A couple of weeks ago, at a political rally in Iowa, Donald Trump took a moment to talk about his Democratic foes in ways Americans rarely hear from a president. Referring to opposition to Republican Party’s far-right megabill, Trump said: “They wouldn’t vote only because they hate Trump, but I hate them, too, you know? I really do. I hate them.”
This week, at a White House Faith Office luncheon, the president went even further — condemning Democrats as “evil.”
Trump on Democrats during his speech to a faith group: "They're evil people in many ways."
— Aaron Rupar (@atrupar.com) 2025-07-14T17:40:20.241Z
“They’re evil people in many ways,” the Republican told attendees, adding, in reference to his American political opponents: “We’re against an evil group of people.”
Trump occasionally used the same word during his first term — after Supreme Court Justice Brett Kavanaugh’s confirmation hearings, the president said the jurist’s critics were “evil” — but his reliance on the word appears to have become even more frequent lately.
Last week, for example, at an event in Texas regarding deadly flooding, a reporter asked about his message to local families who said flood warnings didn’t reach the public quickly enough. “Only an evil person would ask a question like that,” Trump responded.
In late June, the president said journalists at The New York Times and CNN have “evil intentions.” Around the same time, he said a reporter at Forbes magazine also had “evil intentions.” In April, he said former Democratic mayors in Chicago and New York City were responsible for “evil.”
As the New York Times noted in an analysis published this week, “evil” is a word “getting a lot of airtime in the second Trump term.”
It is not enough anymore to dislike a journalistic inquiry or disagree with an opposing philosophy. Anyone viewed as critical of the president or insufficiently deferential is wicked. The Trump administration’s efforts to achieve its policy goals are not just an exercise in governance but a holy mission against forces of darkness.
It’s an important detail.
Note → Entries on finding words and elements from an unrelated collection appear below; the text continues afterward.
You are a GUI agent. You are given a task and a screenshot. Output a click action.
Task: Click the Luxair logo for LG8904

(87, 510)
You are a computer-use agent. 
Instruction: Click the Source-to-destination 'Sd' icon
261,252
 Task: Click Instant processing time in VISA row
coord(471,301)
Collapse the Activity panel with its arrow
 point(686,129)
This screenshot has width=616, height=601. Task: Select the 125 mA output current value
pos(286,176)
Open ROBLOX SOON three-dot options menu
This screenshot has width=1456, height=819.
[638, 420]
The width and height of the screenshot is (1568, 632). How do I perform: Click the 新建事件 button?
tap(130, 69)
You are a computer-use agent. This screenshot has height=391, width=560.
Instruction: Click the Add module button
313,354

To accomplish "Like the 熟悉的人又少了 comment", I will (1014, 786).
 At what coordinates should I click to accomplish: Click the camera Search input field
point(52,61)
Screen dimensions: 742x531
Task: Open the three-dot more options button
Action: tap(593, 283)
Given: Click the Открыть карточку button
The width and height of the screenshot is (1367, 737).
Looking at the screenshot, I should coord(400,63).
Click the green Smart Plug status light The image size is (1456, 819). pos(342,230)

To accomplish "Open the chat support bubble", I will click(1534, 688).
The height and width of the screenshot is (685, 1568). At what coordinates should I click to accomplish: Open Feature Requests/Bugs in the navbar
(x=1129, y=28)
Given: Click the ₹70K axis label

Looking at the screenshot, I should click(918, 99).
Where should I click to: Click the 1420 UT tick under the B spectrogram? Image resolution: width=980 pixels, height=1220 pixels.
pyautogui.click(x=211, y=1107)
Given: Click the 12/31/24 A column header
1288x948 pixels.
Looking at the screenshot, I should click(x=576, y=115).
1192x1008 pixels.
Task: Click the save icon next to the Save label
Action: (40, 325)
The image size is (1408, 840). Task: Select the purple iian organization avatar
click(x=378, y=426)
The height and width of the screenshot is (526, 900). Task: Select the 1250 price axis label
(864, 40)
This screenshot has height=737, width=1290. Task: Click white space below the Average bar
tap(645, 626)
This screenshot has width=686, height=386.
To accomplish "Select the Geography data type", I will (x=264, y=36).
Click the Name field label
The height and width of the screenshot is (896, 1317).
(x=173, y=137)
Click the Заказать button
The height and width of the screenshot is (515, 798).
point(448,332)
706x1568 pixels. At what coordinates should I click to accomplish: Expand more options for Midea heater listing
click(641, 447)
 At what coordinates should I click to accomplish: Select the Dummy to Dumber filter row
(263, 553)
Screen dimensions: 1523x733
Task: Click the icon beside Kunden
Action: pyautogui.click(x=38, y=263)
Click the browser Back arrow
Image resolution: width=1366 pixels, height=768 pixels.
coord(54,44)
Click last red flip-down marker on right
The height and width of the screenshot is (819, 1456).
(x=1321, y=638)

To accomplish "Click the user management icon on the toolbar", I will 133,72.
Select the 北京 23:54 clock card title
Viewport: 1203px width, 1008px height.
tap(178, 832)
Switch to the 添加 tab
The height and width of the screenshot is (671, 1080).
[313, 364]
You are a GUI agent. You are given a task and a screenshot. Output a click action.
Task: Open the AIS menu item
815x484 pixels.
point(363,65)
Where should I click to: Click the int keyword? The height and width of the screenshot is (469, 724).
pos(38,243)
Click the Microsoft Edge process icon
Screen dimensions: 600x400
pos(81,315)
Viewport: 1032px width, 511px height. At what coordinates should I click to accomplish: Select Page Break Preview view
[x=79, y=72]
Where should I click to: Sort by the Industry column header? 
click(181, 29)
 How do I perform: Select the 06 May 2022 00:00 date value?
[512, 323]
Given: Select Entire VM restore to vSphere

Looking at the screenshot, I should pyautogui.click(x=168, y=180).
Intense partisan fights are not new to the American tradition, but it’s not normal for a White House to explicitly go to the public with a message rooted in the idea that its political opponents represent forces of unholy malevolence.
As for why the public should care, the Times’ analysis added: “The characterization seeds the ground to justify all sorts of actions that would normally be considered extreme or out of bounds. If Mr. Trump’s adversaries are not just rivals but villains, then he can rationalize going further than any president has in modern times.”
Different political scientists define the nuances of authoritarianism in different ways, but I think most would agree that a hallmark of any despotic regime is the delegitimization of political opposition.
It’s against this backdrop that the incumbent president, using language foreign to American ears, wants the public to believe that journalists and his partisan opponents are not only worthy of “hatred,” but should also be seen as “evil.”
Such rhetoric is dangerous, and it fuels the kind of radicalism that has become the new normal at the White House.
This post updates our related earlier coverage.